The Colorado Supreme Court upheld an ethics-violation finding filed against former Secretary of State Scott Gessler in a 6-0 ruling announced Monday.

The case dates back to 2012, when Gessler traveled to a Sarasota, Florida, seminar hosted by the Republican National Lawyers Association. The day after the two-day seminar ended, on Aug. 26, Gessler went to the Republican National Convention in Tampa.

According to court documents, the cost of Gessler’s airfare and lodging to Sarasota was $1,278.90. Gessler paid for it out of a discretionary fund within the Secretary of State’s office. He also directed his staff to give him whatever funds were remaining in the discretionary account, about $117.99, without providing receipts for those funds.

Colorado Ethics Watch, a former watchdog group, filed a complaint with the state’s Independent Ethics Commission, accusing Gessler of misappropriation of state funds for personal or political use, and for making false statements on travel expense reimbursement requests.

The ethics commission ruled Gessler’s trip was for partisan, political purposes and that his acceptance of the remaining discretionary money without providing receipts was for personal use.
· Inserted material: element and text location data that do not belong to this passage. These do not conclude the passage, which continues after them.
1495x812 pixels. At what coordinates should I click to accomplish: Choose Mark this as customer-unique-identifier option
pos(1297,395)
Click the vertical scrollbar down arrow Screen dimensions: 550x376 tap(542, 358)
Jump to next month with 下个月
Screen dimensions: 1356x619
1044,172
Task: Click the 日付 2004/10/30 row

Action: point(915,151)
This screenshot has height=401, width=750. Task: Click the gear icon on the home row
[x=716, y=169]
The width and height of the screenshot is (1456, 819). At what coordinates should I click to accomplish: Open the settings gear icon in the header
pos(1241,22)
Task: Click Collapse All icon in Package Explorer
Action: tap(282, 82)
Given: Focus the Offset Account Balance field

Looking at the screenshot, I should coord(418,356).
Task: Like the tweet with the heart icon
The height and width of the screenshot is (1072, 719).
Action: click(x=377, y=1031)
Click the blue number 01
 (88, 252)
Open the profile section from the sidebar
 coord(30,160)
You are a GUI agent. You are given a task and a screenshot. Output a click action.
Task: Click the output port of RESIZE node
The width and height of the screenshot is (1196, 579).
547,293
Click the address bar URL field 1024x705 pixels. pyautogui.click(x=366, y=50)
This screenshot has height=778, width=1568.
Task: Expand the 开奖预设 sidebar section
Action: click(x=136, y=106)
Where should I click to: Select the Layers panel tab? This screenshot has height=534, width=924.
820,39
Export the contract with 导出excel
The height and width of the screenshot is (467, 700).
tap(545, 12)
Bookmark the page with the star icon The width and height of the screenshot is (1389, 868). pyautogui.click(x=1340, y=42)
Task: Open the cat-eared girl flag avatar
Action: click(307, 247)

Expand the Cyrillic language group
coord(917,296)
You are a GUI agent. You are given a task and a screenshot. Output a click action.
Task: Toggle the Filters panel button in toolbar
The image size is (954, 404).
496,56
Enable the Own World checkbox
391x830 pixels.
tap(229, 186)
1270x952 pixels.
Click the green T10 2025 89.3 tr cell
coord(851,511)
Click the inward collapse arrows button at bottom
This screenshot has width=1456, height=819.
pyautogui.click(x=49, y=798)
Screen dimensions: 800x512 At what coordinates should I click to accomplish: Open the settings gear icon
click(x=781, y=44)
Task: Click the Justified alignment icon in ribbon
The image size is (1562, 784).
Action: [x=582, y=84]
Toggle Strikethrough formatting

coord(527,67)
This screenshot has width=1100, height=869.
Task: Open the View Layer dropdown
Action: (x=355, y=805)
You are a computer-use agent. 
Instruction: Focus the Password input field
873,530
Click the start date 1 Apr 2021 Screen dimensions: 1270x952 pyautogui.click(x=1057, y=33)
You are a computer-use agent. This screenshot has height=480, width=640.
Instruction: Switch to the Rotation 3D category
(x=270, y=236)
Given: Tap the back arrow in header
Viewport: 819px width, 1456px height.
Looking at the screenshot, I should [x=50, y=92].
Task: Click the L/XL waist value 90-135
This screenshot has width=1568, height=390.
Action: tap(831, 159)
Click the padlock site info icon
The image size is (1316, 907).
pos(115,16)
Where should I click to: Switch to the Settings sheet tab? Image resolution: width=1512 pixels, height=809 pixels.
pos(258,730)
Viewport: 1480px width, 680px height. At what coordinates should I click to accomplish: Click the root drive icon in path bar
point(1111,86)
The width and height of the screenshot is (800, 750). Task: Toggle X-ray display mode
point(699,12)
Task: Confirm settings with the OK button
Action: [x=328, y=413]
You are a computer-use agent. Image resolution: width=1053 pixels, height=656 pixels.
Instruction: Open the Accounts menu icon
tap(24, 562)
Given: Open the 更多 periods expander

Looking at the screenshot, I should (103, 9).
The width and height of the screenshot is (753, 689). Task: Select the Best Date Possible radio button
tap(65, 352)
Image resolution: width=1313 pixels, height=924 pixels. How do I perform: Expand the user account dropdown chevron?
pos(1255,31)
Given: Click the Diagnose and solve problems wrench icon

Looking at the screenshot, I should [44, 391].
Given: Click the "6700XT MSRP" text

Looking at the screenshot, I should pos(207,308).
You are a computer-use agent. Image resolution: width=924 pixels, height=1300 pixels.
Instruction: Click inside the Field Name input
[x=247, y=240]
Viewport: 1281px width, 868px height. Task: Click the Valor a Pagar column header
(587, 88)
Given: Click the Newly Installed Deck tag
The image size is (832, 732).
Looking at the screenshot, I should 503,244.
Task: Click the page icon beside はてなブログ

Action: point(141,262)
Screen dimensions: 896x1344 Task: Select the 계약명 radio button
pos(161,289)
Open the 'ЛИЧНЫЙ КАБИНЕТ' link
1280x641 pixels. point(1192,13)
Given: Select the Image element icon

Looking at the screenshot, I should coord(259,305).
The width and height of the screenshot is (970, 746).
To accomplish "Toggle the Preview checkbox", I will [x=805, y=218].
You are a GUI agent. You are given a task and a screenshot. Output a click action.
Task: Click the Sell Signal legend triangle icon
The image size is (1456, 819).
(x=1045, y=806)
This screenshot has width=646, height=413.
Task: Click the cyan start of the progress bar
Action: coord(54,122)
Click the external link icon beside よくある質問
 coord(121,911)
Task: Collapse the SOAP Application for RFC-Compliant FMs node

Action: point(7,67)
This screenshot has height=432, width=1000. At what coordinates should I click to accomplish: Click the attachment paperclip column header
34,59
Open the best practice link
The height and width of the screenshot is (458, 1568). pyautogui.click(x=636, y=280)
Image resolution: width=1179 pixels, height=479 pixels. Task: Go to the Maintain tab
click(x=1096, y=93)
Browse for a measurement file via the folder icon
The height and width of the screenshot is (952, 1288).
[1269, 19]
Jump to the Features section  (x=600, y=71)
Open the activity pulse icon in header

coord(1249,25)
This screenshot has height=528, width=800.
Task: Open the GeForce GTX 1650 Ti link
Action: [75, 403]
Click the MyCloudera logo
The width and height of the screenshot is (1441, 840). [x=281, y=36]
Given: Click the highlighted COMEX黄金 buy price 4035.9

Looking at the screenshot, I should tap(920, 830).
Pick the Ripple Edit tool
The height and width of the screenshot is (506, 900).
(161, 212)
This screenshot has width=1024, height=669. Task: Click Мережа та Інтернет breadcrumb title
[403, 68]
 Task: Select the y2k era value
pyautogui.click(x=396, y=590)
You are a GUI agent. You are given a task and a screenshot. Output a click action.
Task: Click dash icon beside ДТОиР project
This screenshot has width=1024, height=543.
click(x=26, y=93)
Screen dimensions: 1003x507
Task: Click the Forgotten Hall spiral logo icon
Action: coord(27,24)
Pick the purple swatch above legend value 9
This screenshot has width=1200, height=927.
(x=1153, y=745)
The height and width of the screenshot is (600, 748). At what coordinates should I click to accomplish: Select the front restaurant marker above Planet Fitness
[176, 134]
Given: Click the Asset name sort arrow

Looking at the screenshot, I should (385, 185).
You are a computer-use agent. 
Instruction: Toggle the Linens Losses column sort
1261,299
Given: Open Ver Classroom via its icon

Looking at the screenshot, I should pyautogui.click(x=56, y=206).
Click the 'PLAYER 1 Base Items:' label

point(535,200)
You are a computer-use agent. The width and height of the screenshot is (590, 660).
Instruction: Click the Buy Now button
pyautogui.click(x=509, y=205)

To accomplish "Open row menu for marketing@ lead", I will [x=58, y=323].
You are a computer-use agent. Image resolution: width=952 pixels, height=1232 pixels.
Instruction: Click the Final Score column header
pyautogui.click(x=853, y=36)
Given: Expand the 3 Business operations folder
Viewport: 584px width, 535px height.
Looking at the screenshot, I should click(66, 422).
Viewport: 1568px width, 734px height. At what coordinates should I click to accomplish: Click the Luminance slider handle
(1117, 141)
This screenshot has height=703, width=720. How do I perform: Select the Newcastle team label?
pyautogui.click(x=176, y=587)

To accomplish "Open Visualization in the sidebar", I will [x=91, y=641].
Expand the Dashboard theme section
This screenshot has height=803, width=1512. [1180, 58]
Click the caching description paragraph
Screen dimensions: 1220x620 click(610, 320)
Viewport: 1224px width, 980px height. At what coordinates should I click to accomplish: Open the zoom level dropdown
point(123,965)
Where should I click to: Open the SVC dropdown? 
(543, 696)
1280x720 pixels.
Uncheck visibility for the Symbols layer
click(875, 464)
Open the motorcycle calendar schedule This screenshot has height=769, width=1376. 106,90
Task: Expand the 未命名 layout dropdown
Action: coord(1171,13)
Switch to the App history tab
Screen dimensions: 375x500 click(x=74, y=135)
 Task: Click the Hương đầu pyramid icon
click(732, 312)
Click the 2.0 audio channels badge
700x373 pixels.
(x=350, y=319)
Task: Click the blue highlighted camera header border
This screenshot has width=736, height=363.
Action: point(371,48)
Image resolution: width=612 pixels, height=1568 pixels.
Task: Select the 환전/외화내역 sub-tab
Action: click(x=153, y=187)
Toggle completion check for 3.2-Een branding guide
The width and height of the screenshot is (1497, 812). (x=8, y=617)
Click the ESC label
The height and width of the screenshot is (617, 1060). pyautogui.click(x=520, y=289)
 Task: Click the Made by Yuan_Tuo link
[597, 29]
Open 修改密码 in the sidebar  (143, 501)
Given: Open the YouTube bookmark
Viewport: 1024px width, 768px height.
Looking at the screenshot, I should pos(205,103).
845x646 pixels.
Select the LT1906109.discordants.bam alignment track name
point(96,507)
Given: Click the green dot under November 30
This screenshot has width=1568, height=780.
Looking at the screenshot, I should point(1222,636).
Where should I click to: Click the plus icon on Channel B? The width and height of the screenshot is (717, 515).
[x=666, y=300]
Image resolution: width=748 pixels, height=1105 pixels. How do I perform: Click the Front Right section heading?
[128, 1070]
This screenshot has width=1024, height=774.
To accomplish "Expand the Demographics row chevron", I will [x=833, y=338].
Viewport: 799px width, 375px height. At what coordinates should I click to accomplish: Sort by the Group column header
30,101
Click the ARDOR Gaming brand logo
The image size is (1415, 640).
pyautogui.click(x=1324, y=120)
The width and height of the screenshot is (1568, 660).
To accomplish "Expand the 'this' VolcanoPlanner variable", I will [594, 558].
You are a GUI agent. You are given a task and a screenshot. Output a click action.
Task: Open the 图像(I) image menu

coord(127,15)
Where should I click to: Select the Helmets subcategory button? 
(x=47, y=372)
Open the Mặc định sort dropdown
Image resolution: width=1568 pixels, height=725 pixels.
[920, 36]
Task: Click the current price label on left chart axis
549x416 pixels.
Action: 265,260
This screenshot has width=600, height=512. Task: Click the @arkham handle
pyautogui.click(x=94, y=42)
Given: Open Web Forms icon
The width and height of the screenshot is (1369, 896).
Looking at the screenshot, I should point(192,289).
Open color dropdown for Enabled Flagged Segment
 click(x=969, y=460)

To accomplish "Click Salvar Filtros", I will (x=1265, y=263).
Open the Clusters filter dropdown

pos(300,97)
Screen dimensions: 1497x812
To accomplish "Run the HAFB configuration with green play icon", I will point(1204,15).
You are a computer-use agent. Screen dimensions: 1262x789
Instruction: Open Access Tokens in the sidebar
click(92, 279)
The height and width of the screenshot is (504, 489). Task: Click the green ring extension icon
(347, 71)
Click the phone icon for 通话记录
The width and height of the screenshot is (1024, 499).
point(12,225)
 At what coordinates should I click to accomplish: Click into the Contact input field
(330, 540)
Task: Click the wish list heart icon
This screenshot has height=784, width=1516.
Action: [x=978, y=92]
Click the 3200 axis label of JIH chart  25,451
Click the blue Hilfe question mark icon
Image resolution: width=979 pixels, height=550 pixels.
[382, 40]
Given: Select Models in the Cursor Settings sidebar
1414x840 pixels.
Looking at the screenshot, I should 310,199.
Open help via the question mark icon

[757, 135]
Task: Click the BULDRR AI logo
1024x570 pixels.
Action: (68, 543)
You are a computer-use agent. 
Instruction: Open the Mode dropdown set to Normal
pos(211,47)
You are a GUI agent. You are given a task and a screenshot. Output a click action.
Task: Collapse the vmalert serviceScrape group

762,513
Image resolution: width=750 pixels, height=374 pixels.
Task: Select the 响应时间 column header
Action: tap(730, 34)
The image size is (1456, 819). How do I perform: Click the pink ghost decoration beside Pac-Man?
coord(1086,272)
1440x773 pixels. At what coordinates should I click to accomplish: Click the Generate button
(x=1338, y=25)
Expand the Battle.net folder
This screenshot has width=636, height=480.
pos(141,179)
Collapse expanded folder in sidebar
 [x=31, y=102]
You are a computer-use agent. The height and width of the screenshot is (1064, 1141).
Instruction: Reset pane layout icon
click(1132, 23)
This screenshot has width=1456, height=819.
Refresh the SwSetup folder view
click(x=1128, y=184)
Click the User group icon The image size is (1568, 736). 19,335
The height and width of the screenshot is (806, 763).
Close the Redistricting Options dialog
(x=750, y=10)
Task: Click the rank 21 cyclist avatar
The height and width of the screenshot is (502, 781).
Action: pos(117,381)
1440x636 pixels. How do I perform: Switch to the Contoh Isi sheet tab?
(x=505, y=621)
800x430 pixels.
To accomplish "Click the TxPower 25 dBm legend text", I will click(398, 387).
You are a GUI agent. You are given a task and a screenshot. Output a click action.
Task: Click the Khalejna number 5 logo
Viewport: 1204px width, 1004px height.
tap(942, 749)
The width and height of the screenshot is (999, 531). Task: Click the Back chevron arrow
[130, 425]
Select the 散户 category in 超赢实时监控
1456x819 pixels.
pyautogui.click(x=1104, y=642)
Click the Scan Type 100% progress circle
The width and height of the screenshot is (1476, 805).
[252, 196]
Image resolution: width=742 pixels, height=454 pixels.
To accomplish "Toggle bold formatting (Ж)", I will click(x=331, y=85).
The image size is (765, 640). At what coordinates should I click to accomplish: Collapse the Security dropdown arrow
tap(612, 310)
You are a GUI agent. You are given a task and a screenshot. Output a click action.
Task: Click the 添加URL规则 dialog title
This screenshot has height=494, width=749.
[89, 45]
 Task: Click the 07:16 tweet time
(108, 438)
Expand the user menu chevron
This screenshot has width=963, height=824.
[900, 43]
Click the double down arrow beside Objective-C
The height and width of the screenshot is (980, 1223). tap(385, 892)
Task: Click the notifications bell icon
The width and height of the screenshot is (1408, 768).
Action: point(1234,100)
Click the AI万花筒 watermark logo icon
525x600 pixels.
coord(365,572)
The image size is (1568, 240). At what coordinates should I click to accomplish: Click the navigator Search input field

It levied a fine against Gessler for $1,514.88.

Gessler appealed to a district court, which ruled against him, as did the Colorado Court of Appeals.

In his appeal to the higher court, Gessler challenged the jurisdiction of the ethics commission, claiming that under the state constitution’s Amendment 41, an ethics provision that voters approved in 2006, the commission could only review “gifts, influence peddling, and standards of conduct and reporting requirements that expressly delegate enforcement” to the commission.

In its ruling Monday, the Colorado Supreme Court rejected the jurisdictional claim. The court also upheld the commission’s oversight on a related state law that says that the “holding of public office or employment is a public trust.” The court ruling said that public trust is a part of an ethical standard of conduct subject to commission review.

Peg Perl was part of the legal team for Colorado Ethics Watch on the case. She explained that Gessler has now lost unanimously in three different court appeals with 10 different judges ruling against him: one at the district court, three at the Court of Appeals and the six justices from the state Supreme Court who ruled on Monday.

The seventh Supreme Court justice – Richard Gabriel – did not participate in the ruling because he was one of the three judges on the Court of Appeals who ruled against Gessler in 2015.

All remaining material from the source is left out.